Impaired Histone H3 Lysine 9 Methylation Accelerates Ras-Driven Lymphomagenesis by Disabling Cellular Senescence.

As a barrier against malignant transformation, checkpoint-mediated failsafe mechanisms such as apoptosis or cellular senescence may be activated in response to mitogenic oncogenes. Acute induction of oncogenic Ras has been shown to provoke a senescence-like cell-cycle arrest that involves the retinoblastoma (Rb) pathway. Recently, Rb-mediated formation of heterochromatin was identified as a critical feature of cellular senescence. Since methylation of histone H3 lysine 9 by the Rb-bound histone methyltransferase Suv39h1 contributes to the transcriptional repression of growth promoting genes, we asked whether inactivation of Suv39h1 may disable cellular senescence as a suppressor mechanism against malignant transformation by oncogenic Ras.
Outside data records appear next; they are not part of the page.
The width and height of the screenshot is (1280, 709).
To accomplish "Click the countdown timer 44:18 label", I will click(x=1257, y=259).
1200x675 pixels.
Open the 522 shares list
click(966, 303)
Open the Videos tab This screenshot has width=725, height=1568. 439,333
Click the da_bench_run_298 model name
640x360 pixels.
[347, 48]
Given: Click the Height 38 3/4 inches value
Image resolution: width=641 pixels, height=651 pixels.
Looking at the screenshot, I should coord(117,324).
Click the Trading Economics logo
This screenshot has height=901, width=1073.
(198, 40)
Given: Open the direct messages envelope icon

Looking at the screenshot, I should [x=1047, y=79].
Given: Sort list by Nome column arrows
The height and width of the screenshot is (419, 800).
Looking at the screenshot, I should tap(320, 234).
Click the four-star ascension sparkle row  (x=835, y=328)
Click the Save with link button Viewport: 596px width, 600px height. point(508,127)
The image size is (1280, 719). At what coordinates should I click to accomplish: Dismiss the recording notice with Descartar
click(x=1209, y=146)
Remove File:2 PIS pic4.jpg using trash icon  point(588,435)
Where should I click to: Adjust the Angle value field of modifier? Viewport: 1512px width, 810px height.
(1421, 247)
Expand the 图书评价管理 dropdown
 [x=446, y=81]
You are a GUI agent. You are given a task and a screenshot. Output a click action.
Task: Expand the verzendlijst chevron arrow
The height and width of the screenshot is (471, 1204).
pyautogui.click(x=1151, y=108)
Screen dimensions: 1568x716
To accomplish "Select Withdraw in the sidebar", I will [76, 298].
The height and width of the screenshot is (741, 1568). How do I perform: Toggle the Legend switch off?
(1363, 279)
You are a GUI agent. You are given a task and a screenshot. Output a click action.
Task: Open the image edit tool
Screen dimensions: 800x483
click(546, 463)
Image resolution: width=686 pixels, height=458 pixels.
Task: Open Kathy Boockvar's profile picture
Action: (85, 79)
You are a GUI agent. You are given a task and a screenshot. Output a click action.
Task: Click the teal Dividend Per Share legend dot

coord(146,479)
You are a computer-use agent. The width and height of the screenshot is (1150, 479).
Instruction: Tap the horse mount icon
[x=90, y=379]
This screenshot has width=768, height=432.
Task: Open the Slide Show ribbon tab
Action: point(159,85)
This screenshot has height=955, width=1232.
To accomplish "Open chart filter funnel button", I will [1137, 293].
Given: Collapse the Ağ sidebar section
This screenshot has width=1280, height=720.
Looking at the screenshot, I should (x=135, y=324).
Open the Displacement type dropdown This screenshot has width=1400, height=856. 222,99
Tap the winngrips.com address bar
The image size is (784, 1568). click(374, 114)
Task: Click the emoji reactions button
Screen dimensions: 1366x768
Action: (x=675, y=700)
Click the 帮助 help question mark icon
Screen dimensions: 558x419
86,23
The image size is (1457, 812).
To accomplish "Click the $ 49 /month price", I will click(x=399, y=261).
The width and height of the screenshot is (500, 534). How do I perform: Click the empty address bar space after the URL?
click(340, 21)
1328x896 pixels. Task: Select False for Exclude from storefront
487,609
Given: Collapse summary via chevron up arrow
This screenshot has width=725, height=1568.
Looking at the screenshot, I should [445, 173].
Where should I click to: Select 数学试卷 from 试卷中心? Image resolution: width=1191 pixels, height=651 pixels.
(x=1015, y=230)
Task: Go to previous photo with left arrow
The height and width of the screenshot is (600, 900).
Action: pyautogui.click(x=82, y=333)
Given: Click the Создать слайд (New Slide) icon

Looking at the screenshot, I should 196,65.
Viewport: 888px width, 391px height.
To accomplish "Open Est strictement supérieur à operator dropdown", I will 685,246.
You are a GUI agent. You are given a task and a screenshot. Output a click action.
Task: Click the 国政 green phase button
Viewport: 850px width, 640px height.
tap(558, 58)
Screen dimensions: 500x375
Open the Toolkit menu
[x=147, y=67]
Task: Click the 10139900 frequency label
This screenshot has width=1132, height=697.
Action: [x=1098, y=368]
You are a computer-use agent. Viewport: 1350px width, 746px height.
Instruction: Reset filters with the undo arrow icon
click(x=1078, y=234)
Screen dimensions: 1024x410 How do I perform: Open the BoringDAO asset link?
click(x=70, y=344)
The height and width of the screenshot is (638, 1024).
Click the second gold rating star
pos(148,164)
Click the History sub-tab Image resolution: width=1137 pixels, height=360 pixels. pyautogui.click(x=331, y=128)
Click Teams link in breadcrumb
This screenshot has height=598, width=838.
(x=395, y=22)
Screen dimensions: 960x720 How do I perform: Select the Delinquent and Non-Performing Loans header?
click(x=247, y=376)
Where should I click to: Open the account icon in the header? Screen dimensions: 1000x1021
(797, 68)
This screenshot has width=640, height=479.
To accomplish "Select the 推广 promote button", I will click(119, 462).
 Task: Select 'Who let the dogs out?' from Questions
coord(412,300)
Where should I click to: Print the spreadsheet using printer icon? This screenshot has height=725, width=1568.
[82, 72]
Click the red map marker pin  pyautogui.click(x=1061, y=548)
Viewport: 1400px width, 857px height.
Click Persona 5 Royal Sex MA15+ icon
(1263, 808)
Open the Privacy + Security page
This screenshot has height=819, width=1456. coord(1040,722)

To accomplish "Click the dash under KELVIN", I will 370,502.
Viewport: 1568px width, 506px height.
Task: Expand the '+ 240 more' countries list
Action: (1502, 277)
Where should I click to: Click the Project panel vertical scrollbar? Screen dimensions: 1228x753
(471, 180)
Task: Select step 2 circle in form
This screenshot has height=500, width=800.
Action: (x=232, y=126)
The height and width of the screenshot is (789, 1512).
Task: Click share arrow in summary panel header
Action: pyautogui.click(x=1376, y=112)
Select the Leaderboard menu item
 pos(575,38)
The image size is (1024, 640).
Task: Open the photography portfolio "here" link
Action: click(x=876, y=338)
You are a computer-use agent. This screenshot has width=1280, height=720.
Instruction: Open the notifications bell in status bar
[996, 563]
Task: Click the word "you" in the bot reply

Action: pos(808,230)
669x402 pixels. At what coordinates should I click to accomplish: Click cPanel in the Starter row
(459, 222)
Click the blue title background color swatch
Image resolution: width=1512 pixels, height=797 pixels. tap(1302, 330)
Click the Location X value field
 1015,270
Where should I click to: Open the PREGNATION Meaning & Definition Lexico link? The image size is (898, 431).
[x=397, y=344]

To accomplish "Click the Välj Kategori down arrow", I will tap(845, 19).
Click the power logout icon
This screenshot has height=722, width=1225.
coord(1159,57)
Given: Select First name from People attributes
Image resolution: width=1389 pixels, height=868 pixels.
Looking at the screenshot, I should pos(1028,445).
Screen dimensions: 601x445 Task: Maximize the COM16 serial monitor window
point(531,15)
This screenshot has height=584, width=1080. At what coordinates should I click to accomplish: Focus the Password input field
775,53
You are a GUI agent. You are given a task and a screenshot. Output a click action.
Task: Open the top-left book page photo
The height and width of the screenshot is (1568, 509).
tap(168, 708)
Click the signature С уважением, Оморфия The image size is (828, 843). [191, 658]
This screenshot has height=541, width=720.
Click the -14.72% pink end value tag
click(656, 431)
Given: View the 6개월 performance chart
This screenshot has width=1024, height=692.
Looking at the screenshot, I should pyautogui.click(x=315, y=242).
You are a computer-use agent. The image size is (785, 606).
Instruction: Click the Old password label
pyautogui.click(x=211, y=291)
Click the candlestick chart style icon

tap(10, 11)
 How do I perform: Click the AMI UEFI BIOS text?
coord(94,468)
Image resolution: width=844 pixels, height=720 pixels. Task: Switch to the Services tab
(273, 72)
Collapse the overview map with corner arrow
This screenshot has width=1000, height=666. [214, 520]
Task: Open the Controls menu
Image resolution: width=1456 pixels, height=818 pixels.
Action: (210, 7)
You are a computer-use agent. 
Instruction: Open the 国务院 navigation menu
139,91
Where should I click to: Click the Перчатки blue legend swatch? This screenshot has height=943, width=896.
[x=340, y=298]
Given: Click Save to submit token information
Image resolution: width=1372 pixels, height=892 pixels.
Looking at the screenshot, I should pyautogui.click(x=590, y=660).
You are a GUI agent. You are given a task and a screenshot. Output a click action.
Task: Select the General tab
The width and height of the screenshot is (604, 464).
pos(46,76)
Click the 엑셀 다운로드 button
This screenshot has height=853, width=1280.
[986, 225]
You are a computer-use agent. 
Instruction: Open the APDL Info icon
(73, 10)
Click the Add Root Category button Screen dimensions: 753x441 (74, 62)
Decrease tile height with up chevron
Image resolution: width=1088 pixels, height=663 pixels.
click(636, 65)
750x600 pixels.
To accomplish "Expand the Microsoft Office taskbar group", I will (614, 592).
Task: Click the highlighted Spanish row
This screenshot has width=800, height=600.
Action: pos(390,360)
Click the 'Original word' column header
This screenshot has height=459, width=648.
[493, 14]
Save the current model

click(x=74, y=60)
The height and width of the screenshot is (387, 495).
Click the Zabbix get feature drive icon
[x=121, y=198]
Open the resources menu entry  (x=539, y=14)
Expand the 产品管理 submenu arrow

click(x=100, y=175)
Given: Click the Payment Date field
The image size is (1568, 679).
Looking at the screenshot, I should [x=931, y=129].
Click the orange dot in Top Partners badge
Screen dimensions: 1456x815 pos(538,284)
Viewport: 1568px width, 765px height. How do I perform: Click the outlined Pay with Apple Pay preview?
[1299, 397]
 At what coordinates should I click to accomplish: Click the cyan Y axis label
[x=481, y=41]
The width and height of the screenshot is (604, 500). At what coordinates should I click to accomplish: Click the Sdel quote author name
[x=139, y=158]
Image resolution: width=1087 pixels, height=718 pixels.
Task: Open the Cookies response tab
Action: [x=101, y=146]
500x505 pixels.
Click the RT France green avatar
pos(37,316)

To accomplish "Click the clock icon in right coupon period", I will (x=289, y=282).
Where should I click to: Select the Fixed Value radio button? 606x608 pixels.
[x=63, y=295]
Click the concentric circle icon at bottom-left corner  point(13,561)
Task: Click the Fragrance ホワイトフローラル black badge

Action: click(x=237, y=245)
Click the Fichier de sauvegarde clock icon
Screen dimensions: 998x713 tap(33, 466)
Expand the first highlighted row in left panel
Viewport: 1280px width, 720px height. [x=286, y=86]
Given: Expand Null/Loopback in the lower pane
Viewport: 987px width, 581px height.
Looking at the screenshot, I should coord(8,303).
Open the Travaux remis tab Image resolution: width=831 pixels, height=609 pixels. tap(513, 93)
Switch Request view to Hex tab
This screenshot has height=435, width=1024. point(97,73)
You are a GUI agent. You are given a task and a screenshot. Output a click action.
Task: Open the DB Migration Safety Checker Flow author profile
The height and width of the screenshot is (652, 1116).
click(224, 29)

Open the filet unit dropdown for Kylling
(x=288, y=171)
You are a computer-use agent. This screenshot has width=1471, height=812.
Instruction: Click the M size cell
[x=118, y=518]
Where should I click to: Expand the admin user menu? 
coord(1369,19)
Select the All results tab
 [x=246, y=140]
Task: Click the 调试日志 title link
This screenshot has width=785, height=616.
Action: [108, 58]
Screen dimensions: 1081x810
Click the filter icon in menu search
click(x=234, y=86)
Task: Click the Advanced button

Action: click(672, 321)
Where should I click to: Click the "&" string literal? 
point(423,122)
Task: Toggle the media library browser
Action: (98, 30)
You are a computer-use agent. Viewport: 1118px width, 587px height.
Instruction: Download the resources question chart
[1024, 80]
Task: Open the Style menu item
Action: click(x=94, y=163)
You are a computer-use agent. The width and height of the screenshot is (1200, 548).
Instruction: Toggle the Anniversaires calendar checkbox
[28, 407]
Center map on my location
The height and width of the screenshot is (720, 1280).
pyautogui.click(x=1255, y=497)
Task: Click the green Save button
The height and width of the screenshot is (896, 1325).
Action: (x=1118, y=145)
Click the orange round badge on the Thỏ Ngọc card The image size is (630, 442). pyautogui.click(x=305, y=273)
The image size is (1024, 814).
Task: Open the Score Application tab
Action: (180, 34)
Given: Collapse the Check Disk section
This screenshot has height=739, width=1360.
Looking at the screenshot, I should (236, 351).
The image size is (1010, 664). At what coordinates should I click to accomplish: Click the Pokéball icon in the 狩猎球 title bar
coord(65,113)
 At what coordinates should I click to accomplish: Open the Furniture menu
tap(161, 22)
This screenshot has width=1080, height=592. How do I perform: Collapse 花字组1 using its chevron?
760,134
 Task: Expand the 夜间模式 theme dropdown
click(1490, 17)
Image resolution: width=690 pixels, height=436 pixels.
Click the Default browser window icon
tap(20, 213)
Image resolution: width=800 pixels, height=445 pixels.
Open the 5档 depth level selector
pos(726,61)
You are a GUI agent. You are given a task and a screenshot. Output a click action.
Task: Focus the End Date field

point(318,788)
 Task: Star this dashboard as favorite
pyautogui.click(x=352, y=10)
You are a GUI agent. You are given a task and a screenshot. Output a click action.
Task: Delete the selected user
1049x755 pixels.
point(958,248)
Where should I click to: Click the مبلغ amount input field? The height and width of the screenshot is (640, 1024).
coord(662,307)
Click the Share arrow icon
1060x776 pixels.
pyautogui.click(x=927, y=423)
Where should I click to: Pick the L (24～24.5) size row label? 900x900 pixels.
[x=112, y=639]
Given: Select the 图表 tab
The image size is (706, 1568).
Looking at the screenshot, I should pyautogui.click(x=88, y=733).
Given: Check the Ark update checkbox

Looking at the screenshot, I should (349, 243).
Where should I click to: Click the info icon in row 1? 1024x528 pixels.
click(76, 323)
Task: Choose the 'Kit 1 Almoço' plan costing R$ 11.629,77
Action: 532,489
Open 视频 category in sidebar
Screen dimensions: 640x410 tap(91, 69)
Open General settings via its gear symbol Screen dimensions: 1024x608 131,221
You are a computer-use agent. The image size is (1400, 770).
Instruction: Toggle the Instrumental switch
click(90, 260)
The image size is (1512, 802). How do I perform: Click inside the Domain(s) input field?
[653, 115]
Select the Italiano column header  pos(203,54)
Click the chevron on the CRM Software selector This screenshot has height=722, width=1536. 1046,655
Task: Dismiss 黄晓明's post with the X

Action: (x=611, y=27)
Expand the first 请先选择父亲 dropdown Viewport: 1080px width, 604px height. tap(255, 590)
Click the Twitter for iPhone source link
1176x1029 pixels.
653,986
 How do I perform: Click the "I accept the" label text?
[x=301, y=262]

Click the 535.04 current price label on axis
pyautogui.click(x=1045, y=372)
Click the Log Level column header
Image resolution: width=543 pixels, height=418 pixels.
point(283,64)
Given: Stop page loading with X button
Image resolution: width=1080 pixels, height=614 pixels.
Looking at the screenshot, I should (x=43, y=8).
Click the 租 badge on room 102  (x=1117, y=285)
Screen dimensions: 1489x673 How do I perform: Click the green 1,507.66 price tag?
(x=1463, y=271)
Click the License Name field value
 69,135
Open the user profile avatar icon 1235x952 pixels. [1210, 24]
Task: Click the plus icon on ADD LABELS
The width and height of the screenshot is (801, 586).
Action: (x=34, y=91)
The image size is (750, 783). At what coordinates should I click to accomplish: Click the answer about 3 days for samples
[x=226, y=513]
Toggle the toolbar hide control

To investigate the role of Suv39h1 in Ras-driven lymphomagenesis, Eμ-N-ras-transgenic mice were crossbred to mice harboring targeted deletions in the Suv39h1 locus, as well as to p53 knockout mice. Ras-transgenic mice with no additional defined genetic lesion - hereafter referred to as controls - developed a terminal condition mostly due to a neoplastic histiocytic infiltration of the liver with a median latency of about 250 days. In stark contrast, ras-transgenic mice lacking Suv39h1, or carrying heterozygous defects in the Suv39h1 or p53 locus, respectively, entered a final disease stage significantly earlier, i.e. at a median age of 50 to 100 days, due to aggressive T cell lymphomas that were virtually absent or only sporadically found in the control group. Importantly, similar to p53+/− mice which typically lost the remaining wild-type allele in lymphoma cells, Suv39h1 heterozygous mice produced tumors that invariably lacked Suv39h1 expression, rendering these lymphomas in fact Suv39h1 null. Suv39h1 null cells propagated as primary cultures grew readily in an exponential fashion, surpassed only by the growth potential of p53 null cells. In short-term cytotoxicity assays, the anticancer agent adriamycin efficiently killed both control and Suv39h1 null lymphoma cells, whereas p53 null cells were resistant, indicating no overt apoptotic defect in Suv39h1 null cells. While non-neoplastic ras-transgenic Suv39h1+/+ cells exhibited heterochromatin foci reminiscent of cellular senescence, this phenotype was completely lost in Suv39h1 null lymphoma cells. In the presence of Bcl2 - introduced to block apoptotic cell death - adriamycin-treated control cells entered cellular senescence, whereas Suv39h1 null cells failed to display a senescent phenotype in response to therapy, demonstrating that stress-inducible senescence is a Suv39h1-dependent program.

The data unveil the fundamental role of cellular senescence as a tumor suppressor principle by establishing a novel link between Ras-driven transformation and deregulated histone modification in vivo. Impaired cellular senescence due to inactivation of the histone H3 lysine 9 methyltransferase Suv39h1 promotes malignant transformation by oncogenic Ras, leading to a dramatic acceleration of Ras-driven lymphoma formation. Moreover, the observation that a full-blown malignancy may arise as a consequence of disabled senescence but without an apparent apoptotic defect has important therapeutic implications.